A COOH-terminal peptide confers regiospecific orientation and facilitates atomic force microscopy of an IgG1.

C R Ill 1, V M Keivens 1, J E Hale 1, K K Nakamura 1, R A Jue 1, S Cheng 1, E D Melcher 1, B Drake 1, M C Smith 1
PMCID: PMC1262406  PMID: 8471734

Abstract

An antibody (IgG1) was designed for oriented adherence to a metal-containing surface. This was achieved by adding a metal-chelating peptide, (CP = His-Trp-His-His-His-Pro), to the COOH-terminus of the heavy chain through genetic engineering. Electroporation of the engineered heavy chain gene into cells expressing the complimentary light chain yielded colonies secreting an intact antibody containing the metal-chelating peptide (IgG1-CP) which had high affinity for a nickel-loaded iminodiacetate column.

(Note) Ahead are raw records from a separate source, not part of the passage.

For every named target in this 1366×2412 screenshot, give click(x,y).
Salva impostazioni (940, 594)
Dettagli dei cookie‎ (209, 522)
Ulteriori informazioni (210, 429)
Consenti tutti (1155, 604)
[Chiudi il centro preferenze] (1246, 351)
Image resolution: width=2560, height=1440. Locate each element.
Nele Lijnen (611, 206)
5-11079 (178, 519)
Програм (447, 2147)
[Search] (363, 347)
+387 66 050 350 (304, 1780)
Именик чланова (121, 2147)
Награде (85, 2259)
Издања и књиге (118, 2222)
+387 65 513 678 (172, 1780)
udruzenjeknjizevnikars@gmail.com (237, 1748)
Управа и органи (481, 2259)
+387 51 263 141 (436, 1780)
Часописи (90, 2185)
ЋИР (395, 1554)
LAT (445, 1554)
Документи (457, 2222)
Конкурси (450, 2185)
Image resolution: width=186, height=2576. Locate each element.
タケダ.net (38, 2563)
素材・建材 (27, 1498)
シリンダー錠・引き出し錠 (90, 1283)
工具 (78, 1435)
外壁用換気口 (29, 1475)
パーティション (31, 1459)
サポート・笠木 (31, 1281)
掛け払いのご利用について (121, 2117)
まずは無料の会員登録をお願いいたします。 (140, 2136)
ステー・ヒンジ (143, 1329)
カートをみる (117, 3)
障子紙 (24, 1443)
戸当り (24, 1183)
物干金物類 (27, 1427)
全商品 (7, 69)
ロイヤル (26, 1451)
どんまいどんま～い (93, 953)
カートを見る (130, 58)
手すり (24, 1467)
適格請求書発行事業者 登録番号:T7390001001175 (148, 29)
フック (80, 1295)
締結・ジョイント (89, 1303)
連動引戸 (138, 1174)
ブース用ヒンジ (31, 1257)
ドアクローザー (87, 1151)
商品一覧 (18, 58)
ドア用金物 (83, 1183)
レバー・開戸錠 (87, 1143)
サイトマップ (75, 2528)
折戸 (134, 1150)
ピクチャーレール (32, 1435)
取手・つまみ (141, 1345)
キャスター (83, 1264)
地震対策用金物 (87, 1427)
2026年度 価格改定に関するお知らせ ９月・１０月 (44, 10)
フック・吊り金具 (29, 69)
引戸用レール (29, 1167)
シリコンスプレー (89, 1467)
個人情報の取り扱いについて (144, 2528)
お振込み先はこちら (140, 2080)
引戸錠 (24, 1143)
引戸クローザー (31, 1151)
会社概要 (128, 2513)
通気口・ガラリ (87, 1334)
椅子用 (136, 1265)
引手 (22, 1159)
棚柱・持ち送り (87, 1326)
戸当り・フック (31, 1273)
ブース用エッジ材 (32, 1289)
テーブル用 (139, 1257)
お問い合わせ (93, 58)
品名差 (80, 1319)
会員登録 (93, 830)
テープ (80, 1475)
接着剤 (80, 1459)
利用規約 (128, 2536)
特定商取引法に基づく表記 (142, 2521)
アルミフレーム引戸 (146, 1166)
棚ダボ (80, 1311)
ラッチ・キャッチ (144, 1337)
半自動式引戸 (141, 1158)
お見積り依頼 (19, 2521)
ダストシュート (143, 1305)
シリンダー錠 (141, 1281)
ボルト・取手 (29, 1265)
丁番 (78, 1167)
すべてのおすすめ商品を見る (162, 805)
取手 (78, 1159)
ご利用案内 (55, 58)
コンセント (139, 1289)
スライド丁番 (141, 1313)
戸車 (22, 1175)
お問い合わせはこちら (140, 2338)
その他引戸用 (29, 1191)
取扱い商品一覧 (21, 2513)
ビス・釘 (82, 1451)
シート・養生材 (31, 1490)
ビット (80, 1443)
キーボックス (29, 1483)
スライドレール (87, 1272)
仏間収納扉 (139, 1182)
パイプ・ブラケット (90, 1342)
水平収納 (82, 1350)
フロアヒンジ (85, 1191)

Purified IgG1-CP was bound to nickel-treated mica and imaged by atomic force microscopy (AFM). Antibody lacking the COOH-terminal metal binding peptide failed to produce discernible AFM images. The AFM images of individual IgG1-CP molecules and their calculated dimensions demonstrated that regiospecific binding and uniform orientation of the antibody was imparted by the peptide. The ability to stably orient macromolecules in their native state to a surface may be used advantageously to visualize them.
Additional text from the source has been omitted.